Victoria en sala de espera
El sol aguado escurre por la ventana. Es probable que esta mañana tampoco salga a caminar ni tomar aire. Soy prisionera de mi propio cuerpo. Perdí toda autonomía sobre él cuando ella desapareció. Lo que no soporto es el aroma a orines secos dentro de la habitación. Las moscas golpean las ventanas para poder entrar. A veces me imagino que rompen las ventanas y me devoran las piernas que comienzan a tullirse de tanto tiempo en la cama. Mi cuerpo se descompone y yo sólo puedo abrir los ojos para ver cómo es que esto sucede. ¿Habrá leído mi diario?
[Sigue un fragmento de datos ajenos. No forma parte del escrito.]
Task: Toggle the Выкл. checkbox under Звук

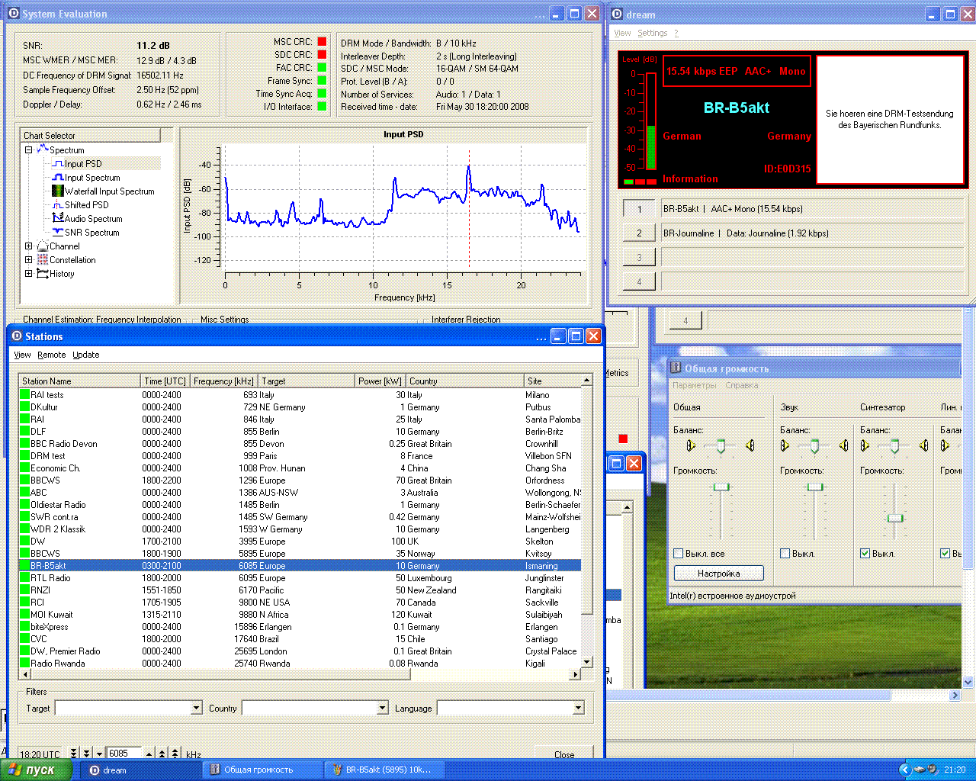Action: [785, 554]
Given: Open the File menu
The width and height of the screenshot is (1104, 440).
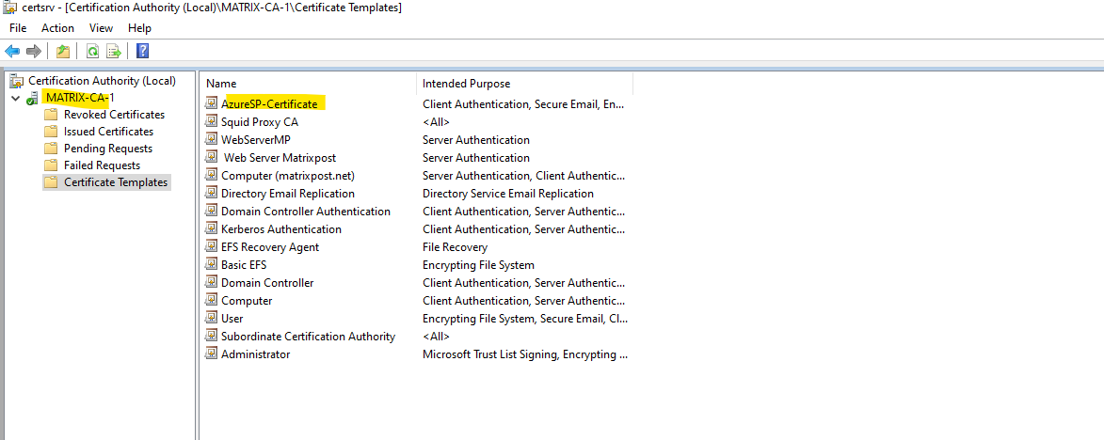Looking at the screenshot, I should [x=18, y=28].
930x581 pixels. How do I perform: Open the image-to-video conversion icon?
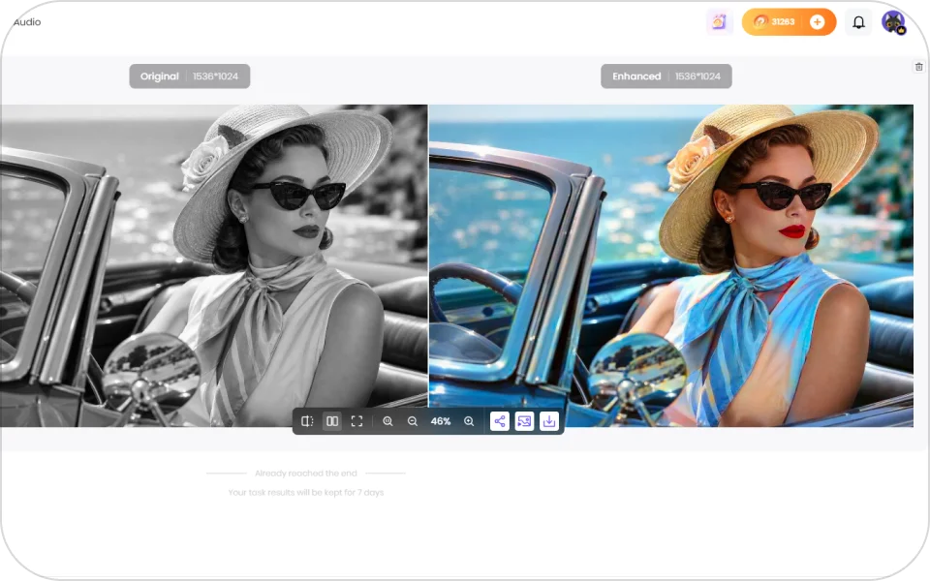[x=524, y=421]
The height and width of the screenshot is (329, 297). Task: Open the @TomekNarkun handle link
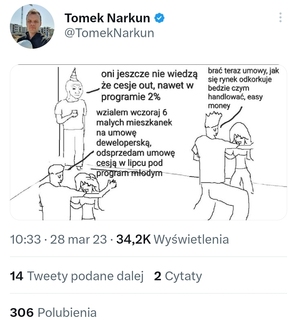[109, 33]
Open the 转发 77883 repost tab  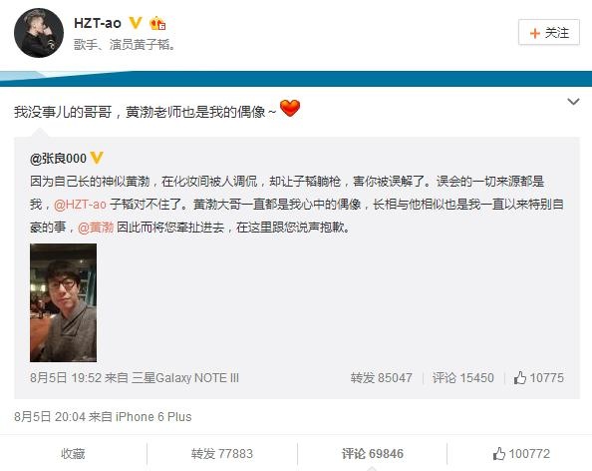pyautogui.click(x=222, y=454)
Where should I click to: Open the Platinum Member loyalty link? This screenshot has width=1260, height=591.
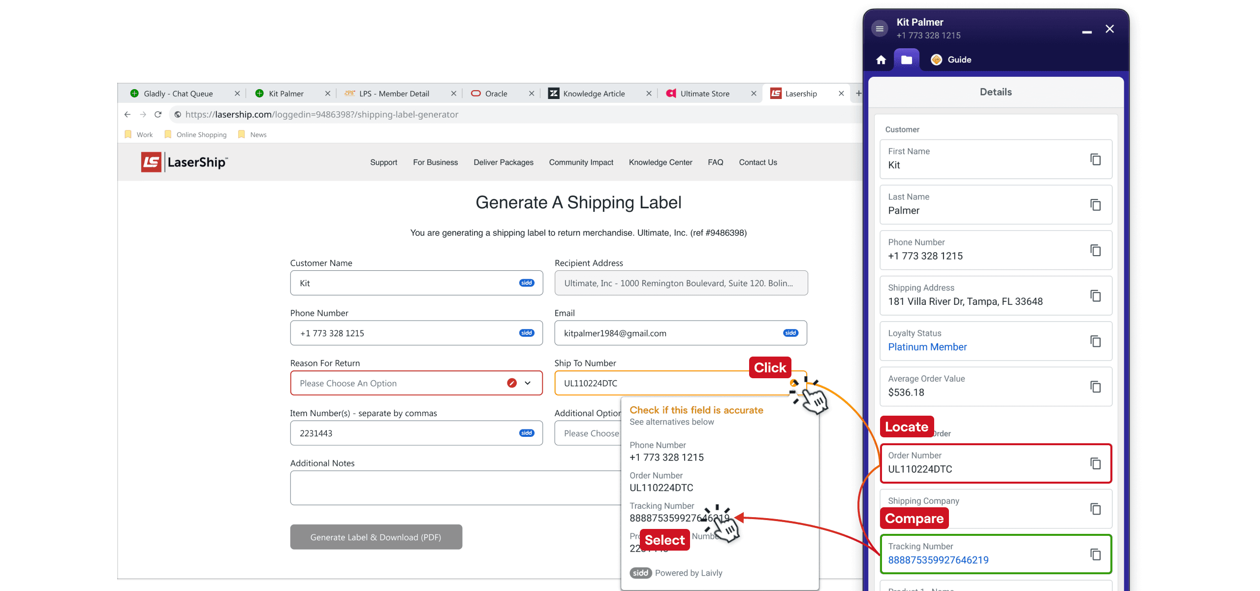pos(927,347)
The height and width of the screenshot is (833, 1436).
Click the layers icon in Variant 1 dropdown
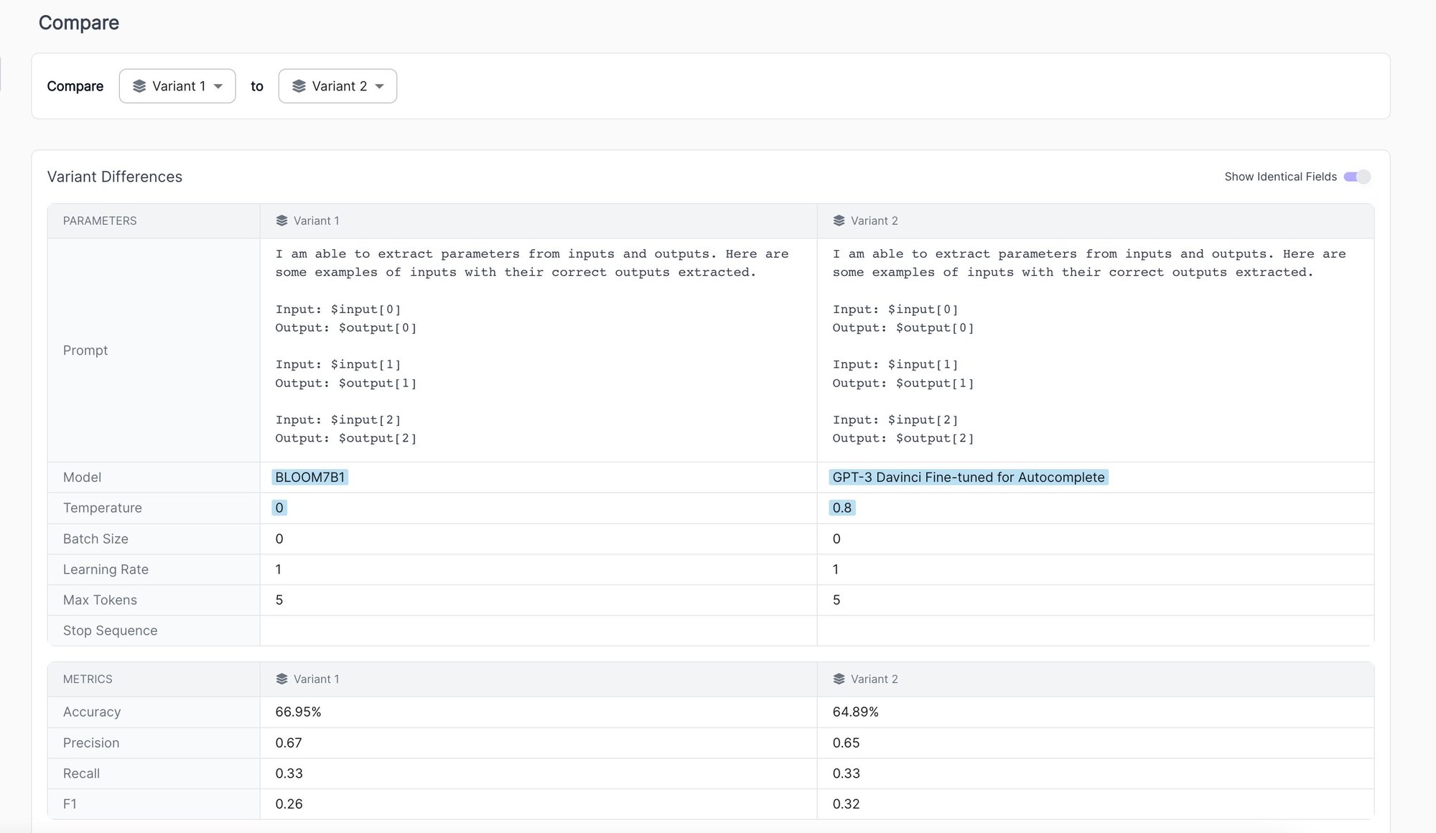click(139, 86)
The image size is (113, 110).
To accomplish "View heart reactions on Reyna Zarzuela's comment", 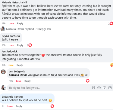I will click(30, 45).
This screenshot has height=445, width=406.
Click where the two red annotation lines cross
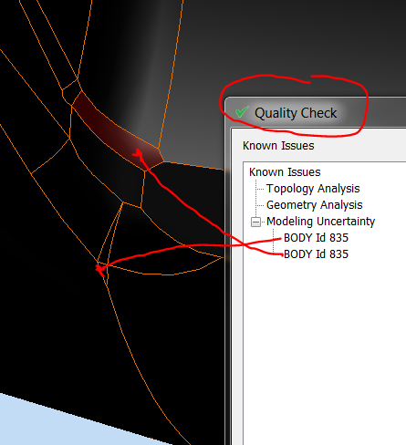point(244,244)
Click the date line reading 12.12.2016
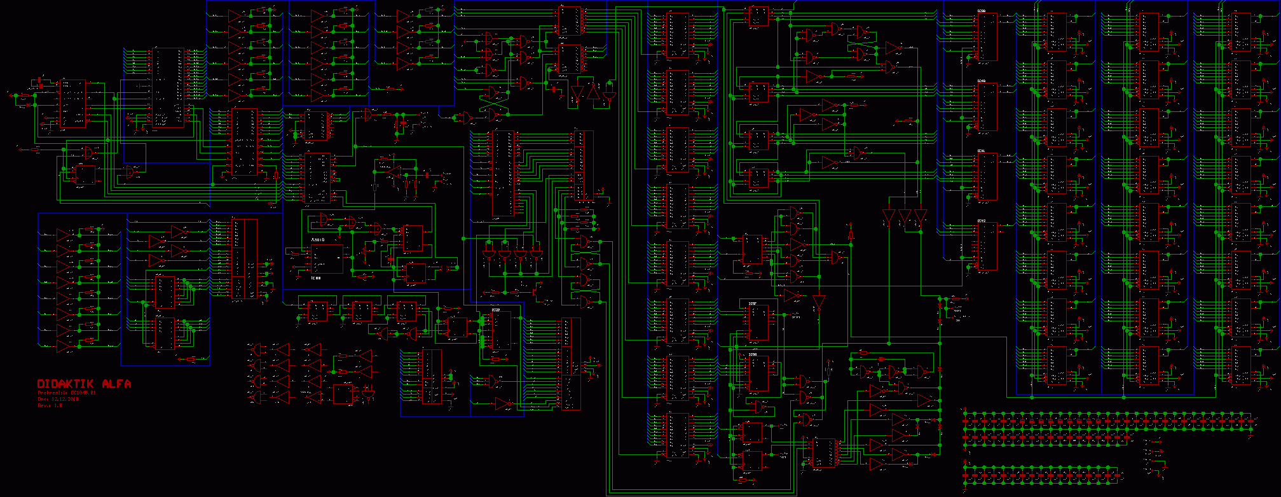 [x=58, y=399]
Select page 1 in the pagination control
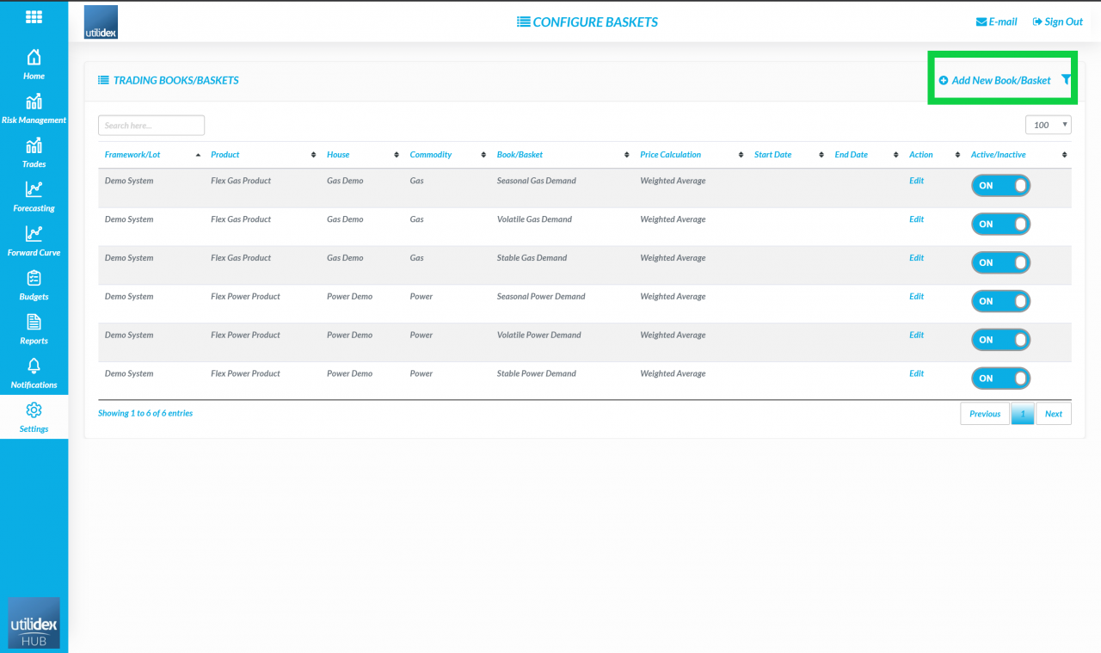This screenshot has height=653, width=1101. click(1022, 413)
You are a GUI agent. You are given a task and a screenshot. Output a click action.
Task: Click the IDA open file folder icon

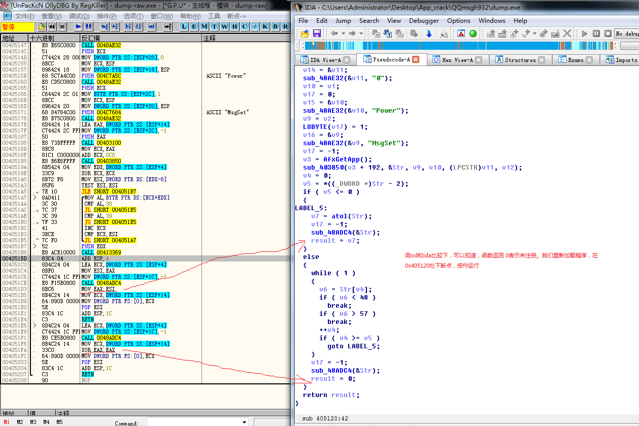(305, 34)
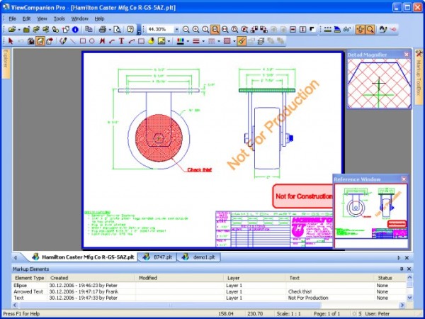Toggle the zoom window magnifier button
Screen dimensions: 425x319
coord(215,30)
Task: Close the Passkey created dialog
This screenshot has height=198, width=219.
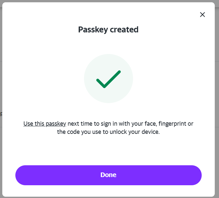Action: [202, 14]
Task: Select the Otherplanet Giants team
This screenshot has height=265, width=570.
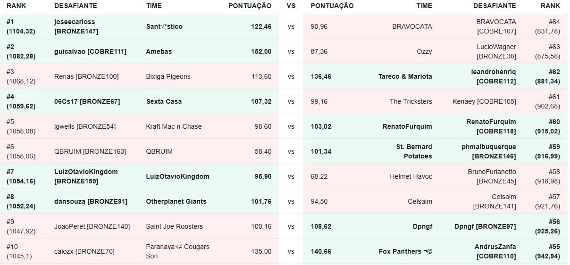Action: [x=176, y=201]
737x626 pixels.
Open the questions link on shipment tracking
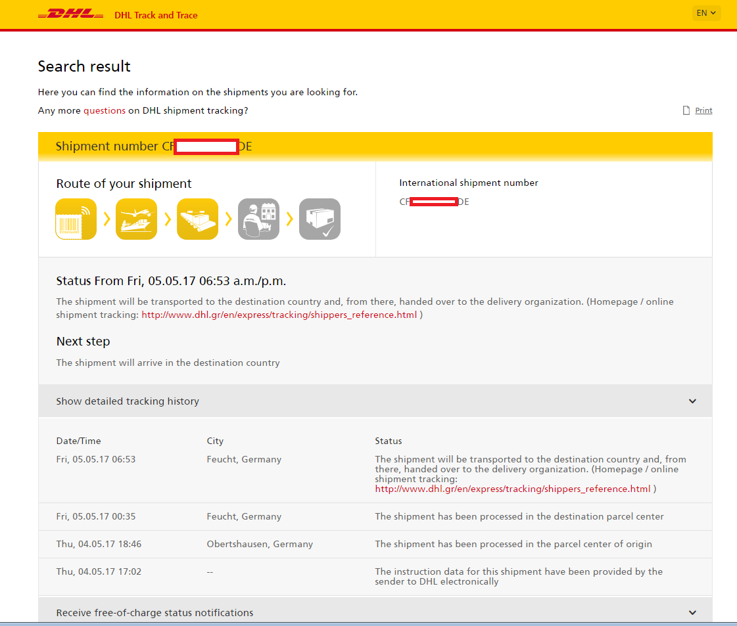point(104,110)
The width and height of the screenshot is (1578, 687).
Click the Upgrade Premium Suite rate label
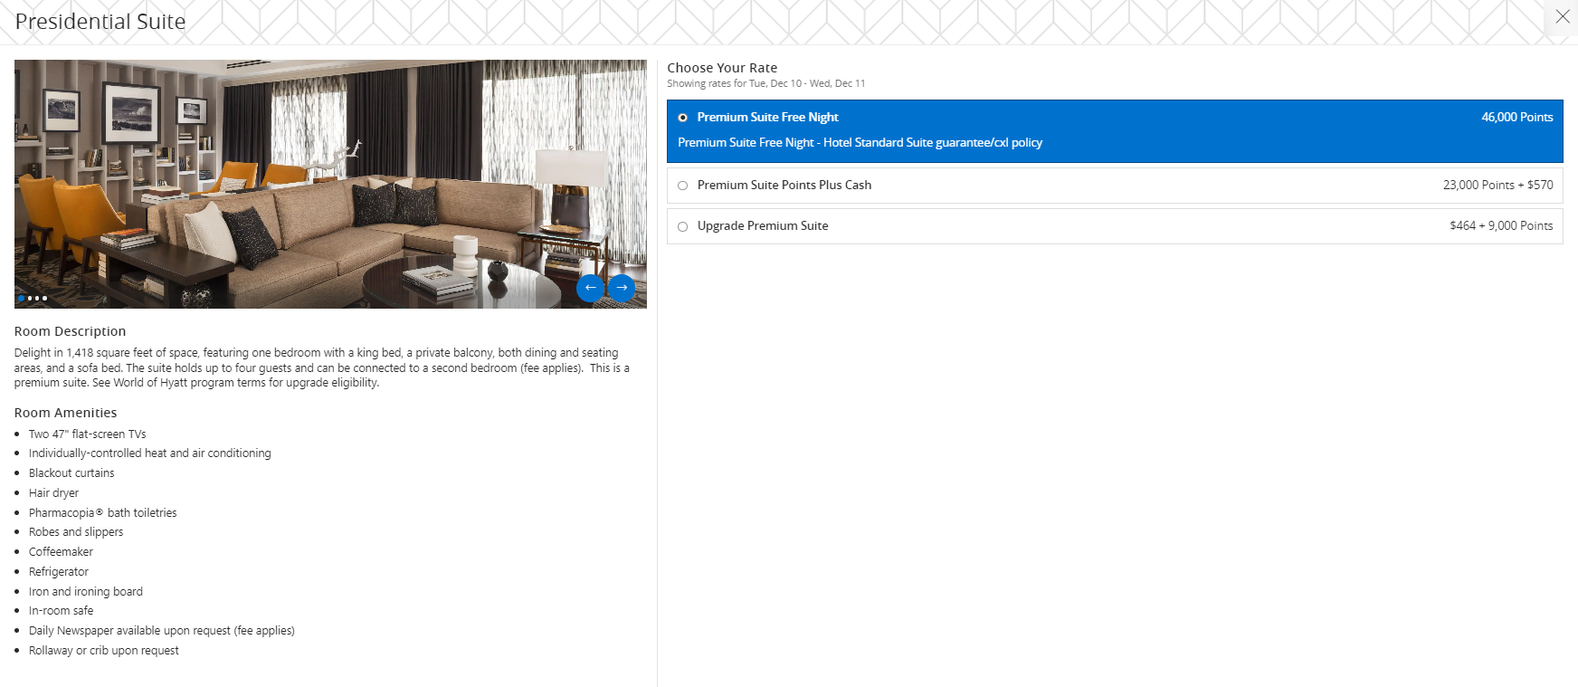pyautogui.click(x=762, y=226)
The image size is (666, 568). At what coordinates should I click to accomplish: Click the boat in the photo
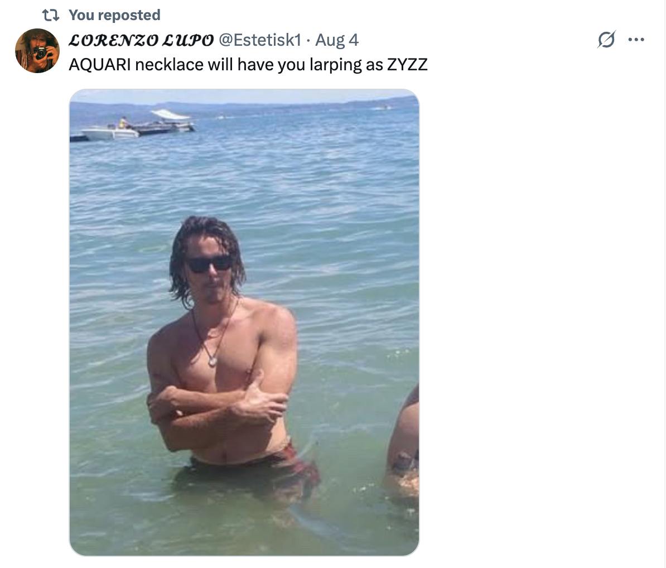pyautogui.click(x=133, y=126)
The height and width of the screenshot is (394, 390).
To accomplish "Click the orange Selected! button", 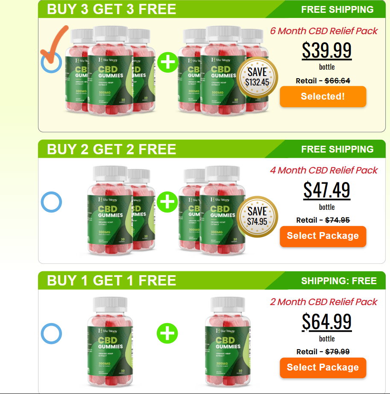I will coord(323,97).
Apenas puedo recordar lo que sucedió, llegamos a casa de Eloísa, su nueva editora. Negociaban el contrato de la nueva publicación. En las escaleras muy cercanas a sala se escucharon pasos ligeros que descendían.
--¿Quién es?
--No pongas atención.
Caminó hasta llegar a las escaleras. El corazón latía con fuerza. ¿Quién podría ser? Me pregunté. La pasión nos hace actuar de manera ridícula. Se sostuvo de la pared, la garganta se nos cerró y comenzamos a caer. Esa voz me era conocida.
--Eloísa… ven…
Pasos, la sirena de una ambulancia y la voz de Eloísa.
--No firmó el contrato…
En el hospital recibió unas flores. “Que mejores”… Las luces neón blancas, blanquísimas golpeaban mi ojos, el dolor era mío. Ella se ausentaba en esos momentos. Cuando Eloísa fue a visitarme pidió que firmara el contrato. Por cualquier emergencia, que puedas pagar tus gastos… Firmé porque en cuanto ella supiera que lo hice algo pasaría, quizá abandonaría mi cuerpo. Cosa que hizo dejándome inútil.
Tocan a la puerta.
--¡Victoria! ¡Victoria!
Es la voz de ese hombre. Intento grita. ¡Aquí! ¡Aquí! Pero la voz se queda en la garganta echa nudo. Escucho el auto alejarse. La luna se asoma. Hace frío. Señora V, regresa, te necesito.